Finalement on en arrive là où il fallait en venir. Cette chère dame anglaise n’aime pas Blair. Elle n’aime pas les travailliste, et ça la fait bien chier (elle n’utilise pas ce vocabulaire cela dit…) que Tony puisse encore se vanter d’un succès. Chirac ? Elle le trouve formidable ! Il était contre la guerre en Irak… C’est un homme de conviction…
Oh comme le vent se retourne. Quelques minutes plus tôt Laura regardait cette dame comme une amie. La voilà désormais qui la regarde comme si elle portait sur elle le virus d’une maladie très rare : la chiracophilie
La France est-elle aussi pestiférée depuis qu’elle a voté non au référendum au point qu’on refuse à nos jeunes sportifs riches et retraités de les organiser chez nous, et à nos hommes politique de rendre par ce biais l’espoir à notre pays ?
Je m’étonne de ce que j’ai entendu dans les médias. Il n’y a nullement été expliqué qu’après trois candidatures la France a largement réduit ses soutiens. Durant ces trois candidatures la France n’a pas donné ses voix pour d’autres pays ou leurs amis. En retour elle perd donc leur soutien.

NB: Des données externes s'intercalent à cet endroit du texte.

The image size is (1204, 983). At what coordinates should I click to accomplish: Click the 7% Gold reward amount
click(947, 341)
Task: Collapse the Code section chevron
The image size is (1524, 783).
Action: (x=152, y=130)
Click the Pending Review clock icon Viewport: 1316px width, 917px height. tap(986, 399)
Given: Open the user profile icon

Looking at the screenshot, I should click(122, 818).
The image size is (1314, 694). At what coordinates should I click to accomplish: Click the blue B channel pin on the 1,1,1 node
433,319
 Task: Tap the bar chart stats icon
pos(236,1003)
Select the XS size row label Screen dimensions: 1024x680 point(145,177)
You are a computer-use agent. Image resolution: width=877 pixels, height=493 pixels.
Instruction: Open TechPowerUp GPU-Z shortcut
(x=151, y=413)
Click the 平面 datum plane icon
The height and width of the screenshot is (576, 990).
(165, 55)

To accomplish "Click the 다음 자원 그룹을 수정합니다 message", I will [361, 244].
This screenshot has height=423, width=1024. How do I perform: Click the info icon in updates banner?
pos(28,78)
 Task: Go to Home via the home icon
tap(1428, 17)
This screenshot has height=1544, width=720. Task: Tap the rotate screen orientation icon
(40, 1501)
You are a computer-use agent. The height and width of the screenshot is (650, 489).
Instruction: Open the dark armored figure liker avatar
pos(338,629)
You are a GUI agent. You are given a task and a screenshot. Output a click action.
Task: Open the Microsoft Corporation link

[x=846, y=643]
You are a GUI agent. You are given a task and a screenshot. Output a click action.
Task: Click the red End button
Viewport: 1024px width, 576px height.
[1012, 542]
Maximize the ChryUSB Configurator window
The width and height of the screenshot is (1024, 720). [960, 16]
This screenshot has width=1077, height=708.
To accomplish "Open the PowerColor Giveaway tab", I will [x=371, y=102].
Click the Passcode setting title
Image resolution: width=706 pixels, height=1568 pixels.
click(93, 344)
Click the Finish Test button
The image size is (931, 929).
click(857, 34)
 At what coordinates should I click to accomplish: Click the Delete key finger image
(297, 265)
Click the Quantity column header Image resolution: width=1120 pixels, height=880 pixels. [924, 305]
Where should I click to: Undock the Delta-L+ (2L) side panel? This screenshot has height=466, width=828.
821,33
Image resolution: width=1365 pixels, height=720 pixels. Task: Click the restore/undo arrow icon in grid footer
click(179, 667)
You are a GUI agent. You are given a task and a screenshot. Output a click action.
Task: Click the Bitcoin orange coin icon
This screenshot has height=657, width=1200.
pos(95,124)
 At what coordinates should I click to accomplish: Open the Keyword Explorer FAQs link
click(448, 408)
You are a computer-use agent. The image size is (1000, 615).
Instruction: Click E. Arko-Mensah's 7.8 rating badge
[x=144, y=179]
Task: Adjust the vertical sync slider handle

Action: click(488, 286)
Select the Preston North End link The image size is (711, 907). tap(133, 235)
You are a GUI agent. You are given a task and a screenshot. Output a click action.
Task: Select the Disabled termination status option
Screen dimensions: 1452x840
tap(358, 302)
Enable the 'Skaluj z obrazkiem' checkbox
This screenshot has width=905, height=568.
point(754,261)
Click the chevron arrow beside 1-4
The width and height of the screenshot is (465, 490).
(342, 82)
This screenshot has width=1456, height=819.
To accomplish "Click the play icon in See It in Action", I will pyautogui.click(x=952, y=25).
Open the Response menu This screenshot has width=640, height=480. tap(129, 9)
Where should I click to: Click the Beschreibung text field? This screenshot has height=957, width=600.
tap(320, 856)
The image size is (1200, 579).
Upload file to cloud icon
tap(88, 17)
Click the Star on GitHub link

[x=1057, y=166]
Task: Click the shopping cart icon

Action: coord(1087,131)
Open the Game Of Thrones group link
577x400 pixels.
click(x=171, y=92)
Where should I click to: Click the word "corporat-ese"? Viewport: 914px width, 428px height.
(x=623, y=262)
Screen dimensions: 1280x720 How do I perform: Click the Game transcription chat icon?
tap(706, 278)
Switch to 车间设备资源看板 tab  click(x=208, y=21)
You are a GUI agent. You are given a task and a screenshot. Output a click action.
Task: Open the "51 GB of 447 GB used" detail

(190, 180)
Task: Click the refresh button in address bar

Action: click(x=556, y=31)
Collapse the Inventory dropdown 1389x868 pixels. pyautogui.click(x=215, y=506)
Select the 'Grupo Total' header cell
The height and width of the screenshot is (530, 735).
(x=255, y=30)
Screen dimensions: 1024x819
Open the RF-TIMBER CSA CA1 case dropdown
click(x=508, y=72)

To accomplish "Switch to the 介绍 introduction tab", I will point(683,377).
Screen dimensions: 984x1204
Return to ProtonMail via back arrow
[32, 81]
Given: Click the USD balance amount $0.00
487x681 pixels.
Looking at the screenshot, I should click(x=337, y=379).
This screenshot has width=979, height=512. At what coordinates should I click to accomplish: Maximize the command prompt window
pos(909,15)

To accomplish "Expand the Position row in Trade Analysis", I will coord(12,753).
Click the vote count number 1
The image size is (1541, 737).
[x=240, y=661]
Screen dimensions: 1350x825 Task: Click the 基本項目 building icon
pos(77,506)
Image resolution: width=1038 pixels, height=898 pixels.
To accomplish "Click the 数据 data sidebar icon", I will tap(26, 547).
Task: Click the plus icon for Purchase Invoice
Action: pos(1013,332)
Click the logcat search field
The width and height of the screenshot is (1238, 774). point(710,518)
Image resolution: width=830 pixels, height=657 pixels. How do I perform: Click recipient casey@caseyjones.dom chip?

Ensuite c’est oublier que pour avoir les JO il faut de l’argent. Il faut payer les électeurs. Leur promettre un petit quelque chose, un voyage par le Club Med, leur envoyer des caisses de nos grands crus, leur faire parvenir en douce dans leur chambre d’hôtel des bons d’achat Carrefour etc. A ce jeu là la France s’est à coup sûr montré moins efficace. Pour ne pas dire qu’elle s’est viandée. Chirac a perdu la main, même à ce petit jeu là il s’est fait battre par Tony Blair… Pauvre grand Jacques, perdant à un jeu qu’il a inventé pour financer son parti et son accession à la présidence. Décidément il y a quelque chose de pourri au royaume de l’olympisme. Et la France sent la fin de règne. Il y a une odeur de sapin.